An hour and 40 minutes later, the final group returned to the 13th, where they went back and forth to the last hole.
Castren/Tan birdied the 13th and 14th to share the lead at 21 under. Szokol, 210th in the world rankings, responded on the 15th by jarring a 10-foot birdie to return to the top of the leaderboard at 22 under par. Castren drained a hooking 15-foot birdie putt on the par-4 17th to tie Knight/Szokol again before Knight answered with her own 3 to regain a one-stroke advantage heading to the last.
All four players had a chance to birdie the par-3 18th, with Castren hitting it closest at 20 feet away. After Tan left her lengthy putt short and the American duo was in for a par, Castren's last chance to force a playoff skimmed just past the right edge of the cup.
Jane Park/Paula Creamer's two-over-par missed-cut performance was the most inspiring of the week. Park, 36, teed it up for the first time on the LPGA since her daughter, Grace, who had undiagnosed brain seizures at 10 months old starting at the 2021 Volunteers of America Classic. Park took leave of the tour to care for Grace, who was eventually diagnosed with intractable epilepsy.
Jane Park visits with her daughter after completing the third hole during Day One of the Dow Great Lakes Bay Invitational.
Park had her husband, Pete Godfrey, on the bag and Grace in attendance. Godfrey is a long-time caddie and currently loops for LPGA member Hye-Jin Choi. The tournament raised money for Epilepsy Foundation and the Golf for Her Foundation this week by selling pink hats with Grace emblazoned on them. Players also wore purple ribbons to show their support.
Park didn't formally say if this would be the final start of her career, but she closed out their four-ball Thursday round on a high note, carding three birdies over her last four holes to post a three-under-par 67.
"If it is my last time, then I am very appreciative for the opportunity to kind of rewrite the ending of my golf career," Park said.
Best of the rest
Sarah Kemp/Alena Sharp matched the week's best round with a 60 on Saturday to finish in eighth place at 16 under.
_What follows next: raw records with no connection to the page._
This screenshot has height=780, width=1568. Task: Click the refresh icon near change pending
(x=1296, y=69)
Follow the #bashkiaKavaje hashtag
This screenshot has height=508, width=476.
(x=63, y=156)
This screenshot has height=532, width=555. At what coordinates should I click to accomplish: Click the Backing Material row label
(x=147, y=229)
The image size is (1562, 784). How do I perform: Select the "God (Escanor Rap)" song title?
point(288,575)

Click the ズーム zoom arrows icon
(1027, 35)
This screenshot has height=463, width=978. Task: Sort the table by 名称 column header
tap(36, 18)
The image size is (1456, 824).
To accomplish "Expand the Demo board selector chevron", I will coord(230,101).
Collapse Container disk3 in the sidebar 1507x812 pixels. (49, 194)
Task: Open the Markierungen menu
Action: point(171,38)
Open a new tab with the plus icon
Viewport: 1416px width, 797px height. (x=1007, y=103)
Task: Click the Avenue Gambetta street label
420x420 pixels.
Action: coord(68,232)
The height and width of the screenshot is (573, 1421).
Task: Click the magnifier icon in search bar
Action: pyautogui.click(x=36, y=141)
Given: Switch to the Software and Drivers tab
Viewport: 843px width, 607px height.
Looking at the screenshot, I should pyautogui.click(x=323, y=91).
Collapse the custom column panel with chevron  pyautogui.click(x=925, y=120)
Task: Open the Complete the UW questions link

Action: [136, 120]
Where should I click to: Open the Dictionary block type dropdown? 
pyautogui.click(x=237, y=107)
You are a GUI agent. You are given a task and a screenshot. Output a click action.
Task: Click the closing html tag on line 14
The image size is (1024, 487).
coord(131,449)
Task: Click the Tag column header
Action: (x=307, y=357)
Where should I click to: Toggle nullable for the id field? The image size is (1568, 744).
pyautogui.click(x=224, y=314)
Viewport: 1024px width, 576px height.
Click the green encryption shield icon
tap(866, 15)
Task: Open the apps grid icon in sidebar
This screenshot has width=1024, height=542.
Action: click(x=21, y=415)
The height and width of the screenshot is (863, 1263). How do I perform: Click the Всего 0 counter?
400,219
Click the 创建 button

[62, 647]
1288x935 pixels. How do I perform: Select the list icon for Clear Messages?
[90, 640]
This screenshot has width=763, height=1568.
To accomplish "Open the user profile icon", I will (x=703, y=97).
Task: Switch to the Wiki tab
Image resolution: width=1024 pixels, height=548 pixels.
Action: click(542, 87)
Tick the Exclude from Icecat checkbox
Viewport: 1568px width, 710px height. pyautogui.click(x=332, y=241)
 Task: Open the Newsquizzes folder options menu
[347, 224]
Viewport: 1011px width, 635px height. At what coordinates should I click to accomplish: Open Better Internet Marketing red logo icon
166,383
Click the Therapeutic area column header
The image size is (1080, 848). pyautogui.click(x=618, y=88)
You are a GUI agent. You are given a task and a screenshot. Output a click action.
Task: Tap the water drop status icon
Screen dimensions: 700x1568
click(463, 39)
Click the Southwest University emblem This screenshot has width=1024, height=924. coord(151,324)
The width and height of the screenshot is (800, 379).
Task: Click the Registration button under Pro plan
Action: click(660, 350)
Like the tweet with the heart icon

It's a season-best result for both veterans. While Kemp, 37, has had a steady year with a pair of T-13s, Sharp is battling for a return to the LPGA while playing on the developmental Epson Tour. The Canadian, 42, sits in 10th on Epson's money list, the last spot that earns LPGA status for 2024. This week was the third LPGA start of the year for Sharp. Her best result was a T-62 at the ShopRite LPGA Classic in June.
Highlight of the day
Emma Talley eagled the par-4 16th to move herself and Jodi Ewart Shadoff to within a stroke of the lead. After picking her ball up, Talley joked, "Emma Talley can hit a golf ball!" Talley/Ewart Shadoff ended up T-3, Talley's best result since losing in a playoff at the 2021 ISPS Handa World Invitational.
Biggest disappointment: Brooke Henderson/Lexi Thompson missed the cut by a stroke, despite the talented duo birdieing three of their last four holes of the four-ball second round to finish at two under par. This week is the fifth missed cut in seven starts for Thompson in 2023, tying a career-high for missed cuts in a season. The American didn't make the weekend five times over 21 starts in 2019. Henderson heads into her Amundi Evian Championship title defense off back-to-back missed cuts.